Increased Grey Matter Associated With Long-Term Sahaja Yoga Meditation: A Voxel-Based Morphometry Study

Sergio Elías Hernández 1 , José Suero 2 , Alfonso Barros 3 , José Luis González-Mora 4 , Katya Rubia 5
Affiliations expand
PMID: 26938433 PMCID: PMC4777419 DOI: 10.1371/journal.pone.0150757
Free PMC article

Abstract

Objectives: To investigate regional differences in grey matter volume associated with the practice of Sahaja Yoga Meditation.

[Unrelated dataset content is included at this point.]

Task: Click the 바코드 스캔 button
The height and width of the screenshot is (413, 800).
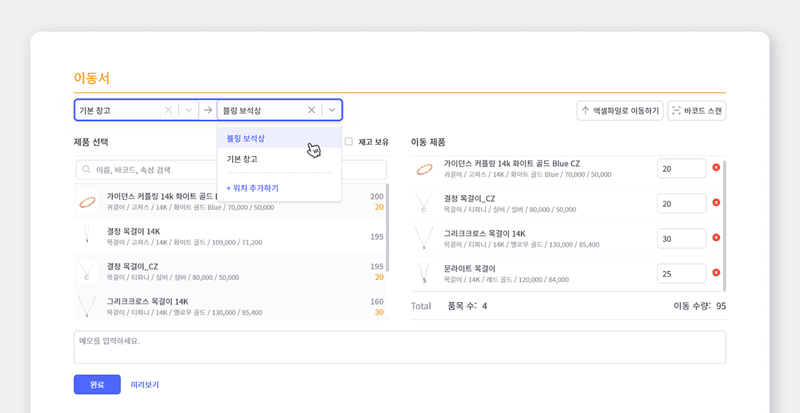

Design: Twenty three experienced practitioners of Sahaja Yoga Meditation and twenty three non-meditators matched on age, gender and education level, were scanned using structural Magnetic Resonance Imaging and their grey matter volume were compared using Voxel-Based Morphometry.

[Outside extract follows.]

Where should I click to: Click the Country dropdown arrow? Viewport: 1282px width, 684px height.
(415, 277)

Results: Grey matter volume was larger in meditators relative to non-meditators across the whole brain. In addition, grey matter volume was larger in several predominantly right hemispheric regions: in insula, ventromedial orbitofrontal cortex, inferior temporal and parietal cortices as well as in left ventrolateral prefrontal cortex and left insula. No areas with larger grey matter volume were found in non-meditators relative to meditators.

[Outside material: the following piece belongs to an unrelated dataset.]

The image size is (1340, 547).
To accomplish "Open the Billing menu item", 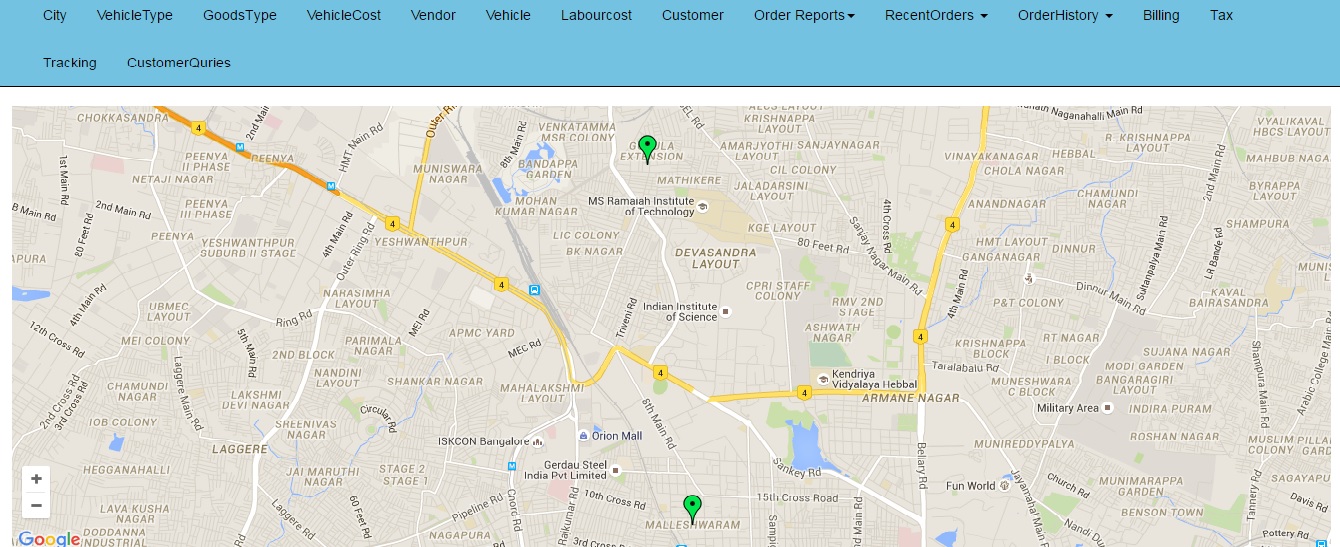I will coord(1161,15).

Conclusions: The study shows that long-term practice of Sahaja Yoga Meditation is associated with larger grey matter volume overall, and with regional enlargement in several right hemispheric cortical and subcortical brain regions that are associated with sustained attention, self-control, compassion and interoceptive perception. The increased grey matter volume in these attention and self-control mediating regions suggests use-dependent enlargement with regular practice of this meditation.

Competing Interests: The authors have declared that no competing interests exist.